**Sobre o exercício:**
Escreva a continuação do texto em estudo, sobre o livro de Isabel e a doença de Paula, a partir da sua última frase.

**Texto em estudo:**
★ ★ ★ ★ ★ ★ ★

A honestidade crua das palavras de Isabel marcaram-me profundamente. Ao longo do livro vamos acompanhando o progresso da doença de Paula, ao mesmo tempo que a mãe lhe (nos) vai contando muito acerca da sua própria vida: sobre o Chile, sobre as memórias que guarda dos avós, sobre a sua destemida mãe e o seu companheiro, o Tio Ramón. Fala-nos de episódios felizes, das suas memórias traumáticas, do golpe militar que fez com que se exilasse na Venezuela. Conta-nos os seus amores e desamores, nunca encobrindo os seus erros. A autora revela-se uma mulher obstinada, por vezes contraditória, que trava constantemente lutas entre os seus ideais e as suas ações. O nível de sinceridade desta escrita comoveu-me até às lágrimas. Senti o sofrimento desta mulher mesmo quando discordava das suas ações. Fiquei fascinada por este carácter tão humanamente imperfeito, tão intenso, tão aventureiro.

★ ★ ★ ★ ★ ★ ★

**Material fornecido:**
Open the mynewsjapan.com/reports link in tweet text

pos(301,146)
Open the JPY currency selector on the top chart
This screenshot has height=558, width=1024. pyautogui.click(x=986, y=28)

★ ★ ★ ★ ★ ★ ★

**Resultado do exercício:**
«Ando perdida, não sei quem sou, tento lembrar-me de quem era antes, mas apenas encontro disfarces, máscaras, imagens confusas de uma mulher que não reconheço. Sou a feminista que julgava ser, ou sou aquela jovem frívola que aparecia na televisão com plumas de avestruz no traseiro? A mãe obsessiva, a esposa infiel, a aventureira temerária ou a mulher cobarde? Sou aquela que albergava perseguidos políticos ou a que escapou porque não pôde suportar o medo?»
Este livro foi uma viagem. Vemos uma mãe perdida a navegar por todas as fases do luto: a negação, a negociação, a raiva, a depressão e, por fim, a tão esperada aceitação. Mas há muitos cabos das Tormentas a passar, como a dificuldade acrescida que é fazer o luto de alguém que ainda não partiu definitivamente, mas que de alguma forma já cá não está. Quando se apercebe que em Madrid já nada podem fazer pela sua filha - e que talvez não lhe tenham prestado o melhor dos cuidados -, Isabel pega em Paula e leva-a para a sua casa na Califórnia, onde a acomoda naquilo a que não posso chamar outra coisa que não um santuário- exatamente a mesma sala em que a sua nora havia dado à luz a sua neta, Andrea, apenas uns dias antes. Assim, Paula morreu no mesmo sítio onde Andrea nasceu. Tanto o acontecimento do nascimento da menina, como da partida de Paula, são dois momentos-chave embebidos numa ternura tão avassaladora que despertou emoções em mim que nem sabia que podia ter através da literatura. Em ambas as situações desenhamos a imagem mental de uma fusão da natureza perfeita: mãe e filha, numa só. Num caso, a entrar na vida terrena, no outro a entrar na vida espiritual. Seja lá o que isso for...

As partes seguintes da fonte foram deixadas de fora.